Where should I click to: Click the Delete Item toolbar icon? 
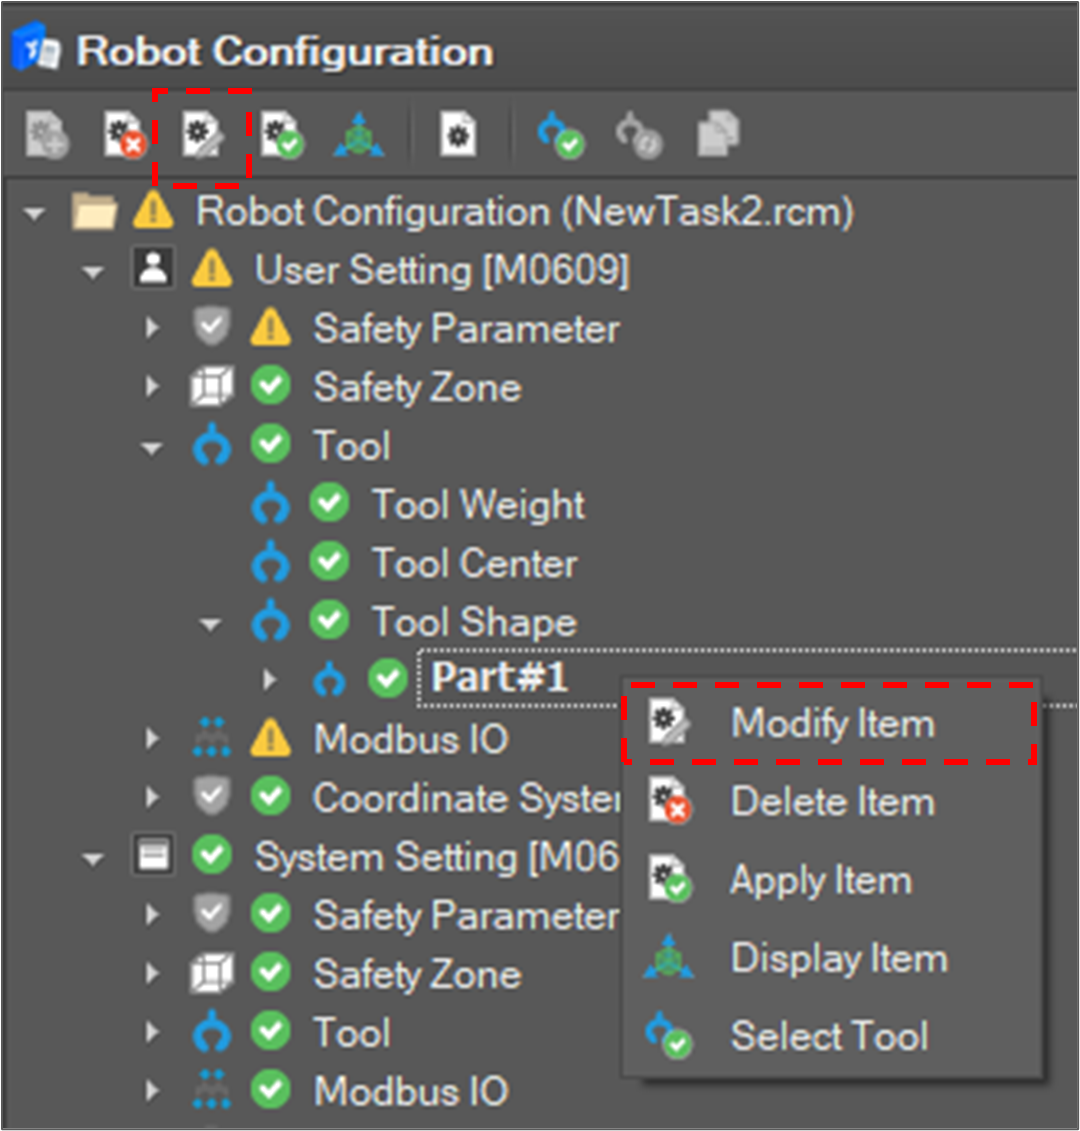124,136
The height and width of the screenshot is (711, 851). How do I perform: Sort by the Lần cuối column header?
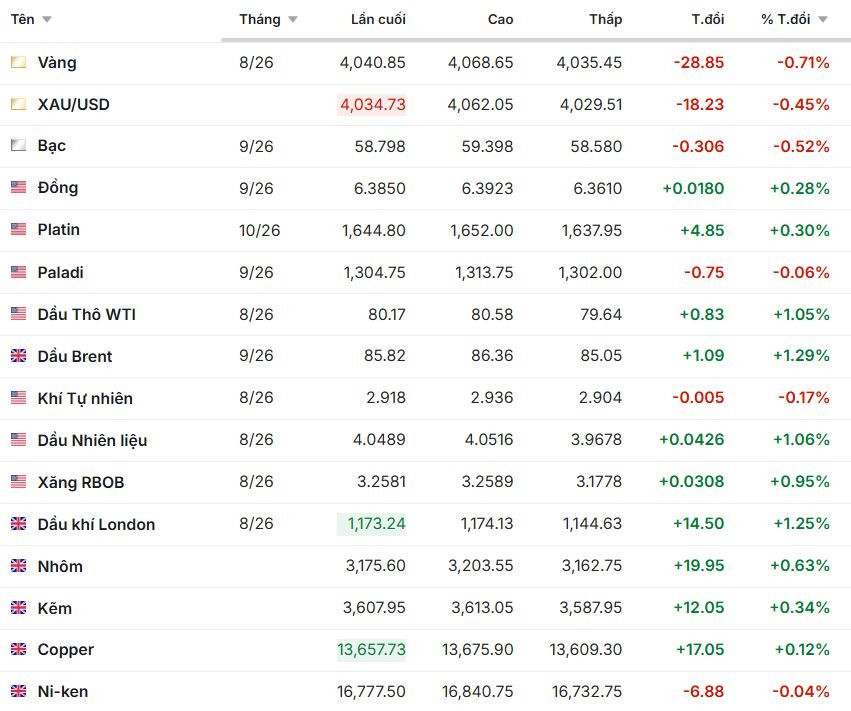click(x=378, y=20)
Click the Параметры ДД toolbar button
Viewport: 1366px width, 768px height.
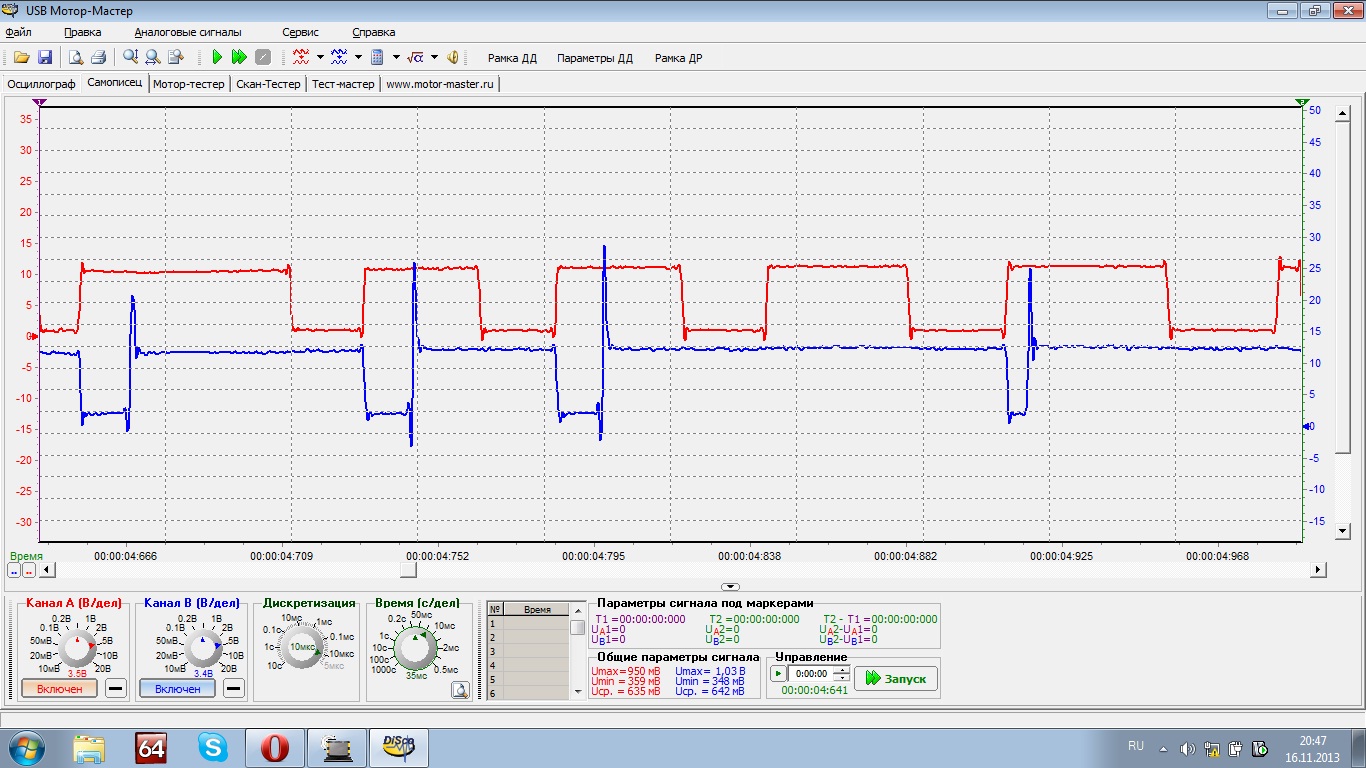coord(595,58)
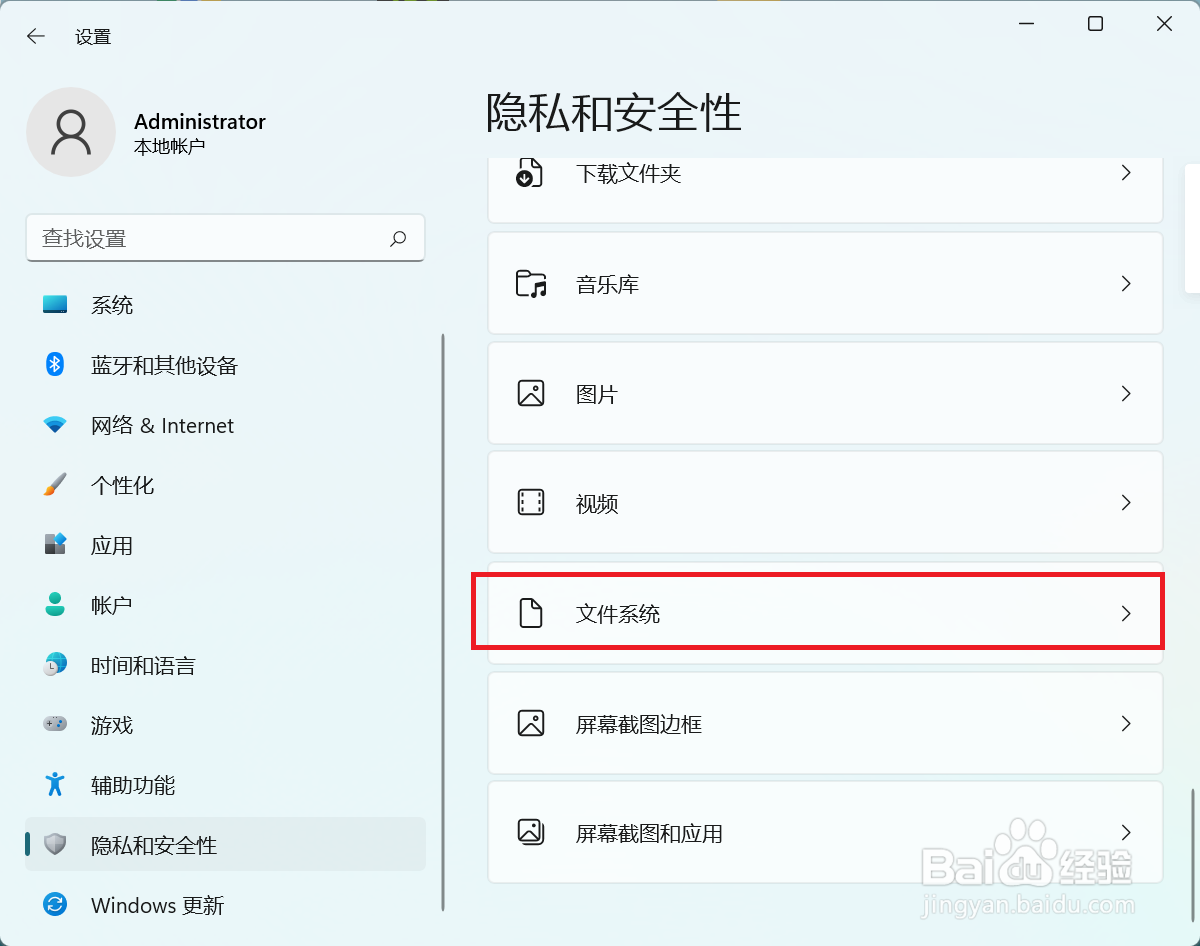The image size is (1200, 946).
Task: Expand 视频 with its chevron
Action: coord(1127,503)
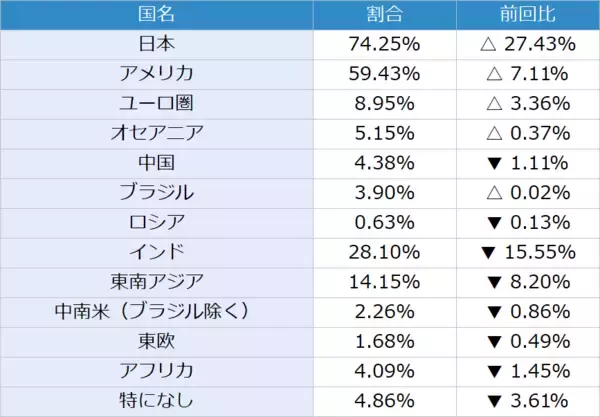The image size is (600, 417).
Task: Select the 日本 row label cell
Action: (x=157, y=43)
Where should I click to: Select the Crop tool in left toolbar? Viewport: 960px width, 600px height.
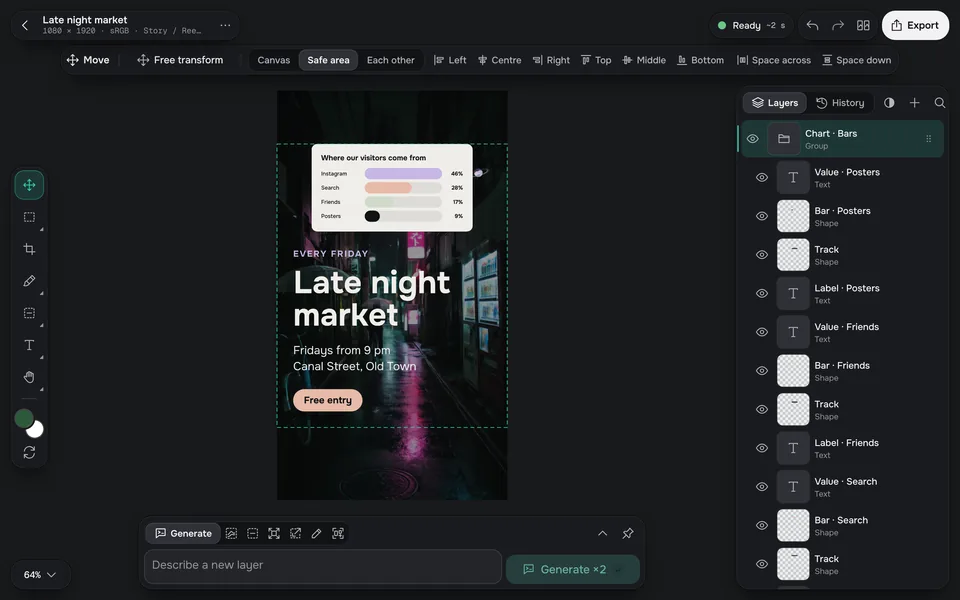(x=29, y=249)
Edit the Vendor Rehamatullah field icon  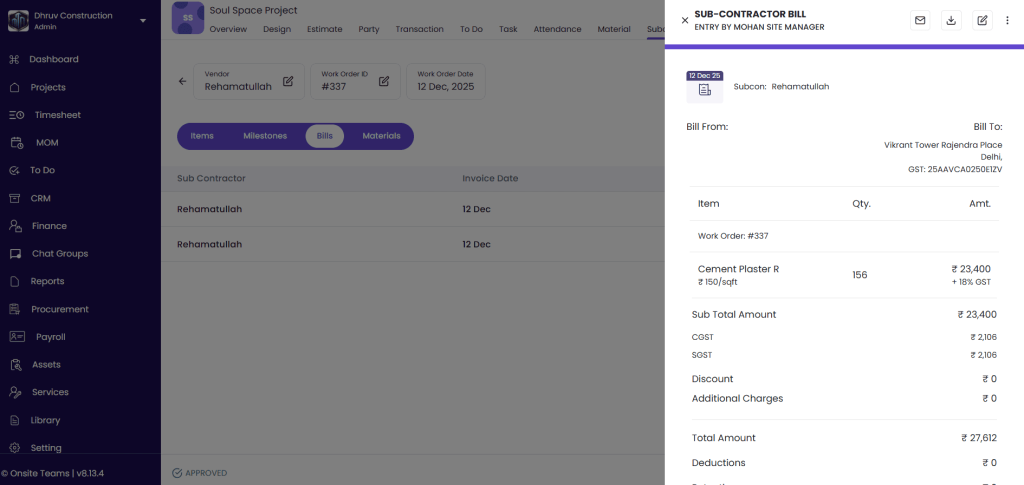pos(288,81)
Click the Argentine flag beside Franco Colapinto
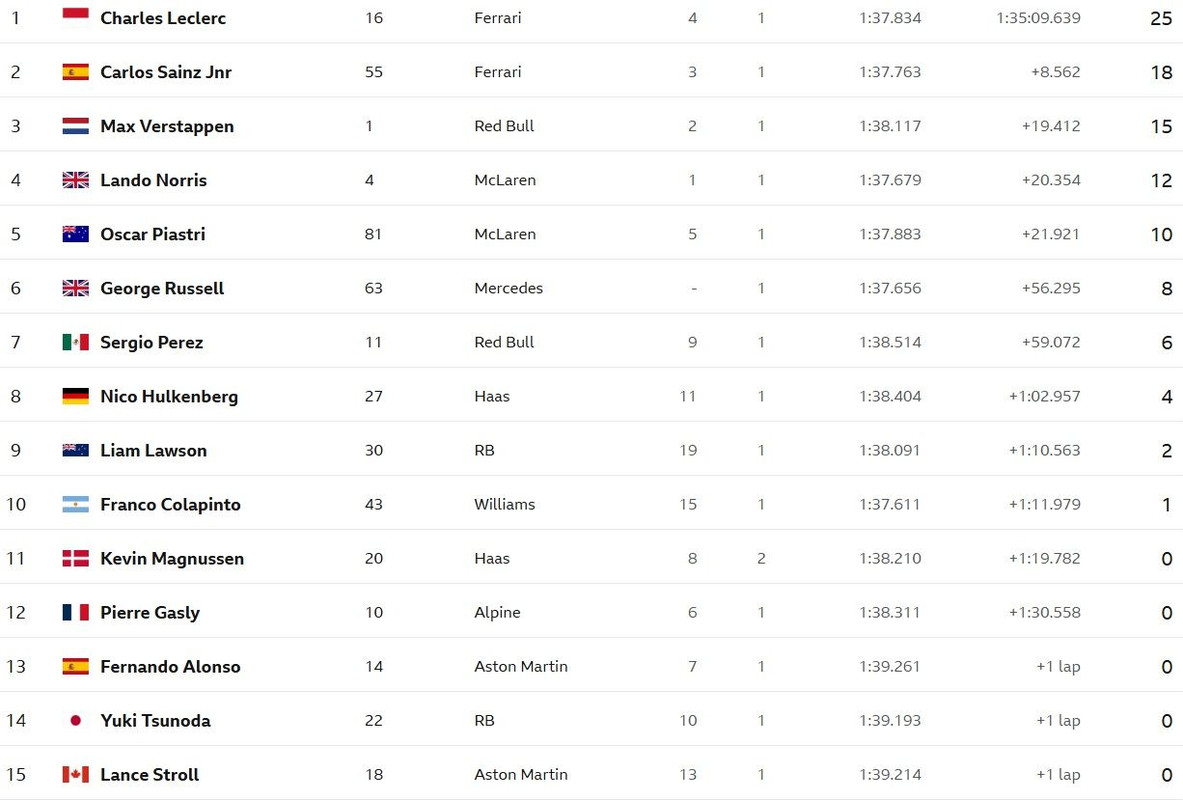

= = = =

Within the listing above, extract exactly the lines that run from the one containing "The height and" through the one containing "Click the Параметры ДД toolbar button", excluding any pictures.

WRITTEN RESPONSE:
The height and width of the screenshot is (711, 851). How do I perform: Sort by the Lần cuối column header?
click(x=378, y=20)
Click the Параметры ДД toolbar button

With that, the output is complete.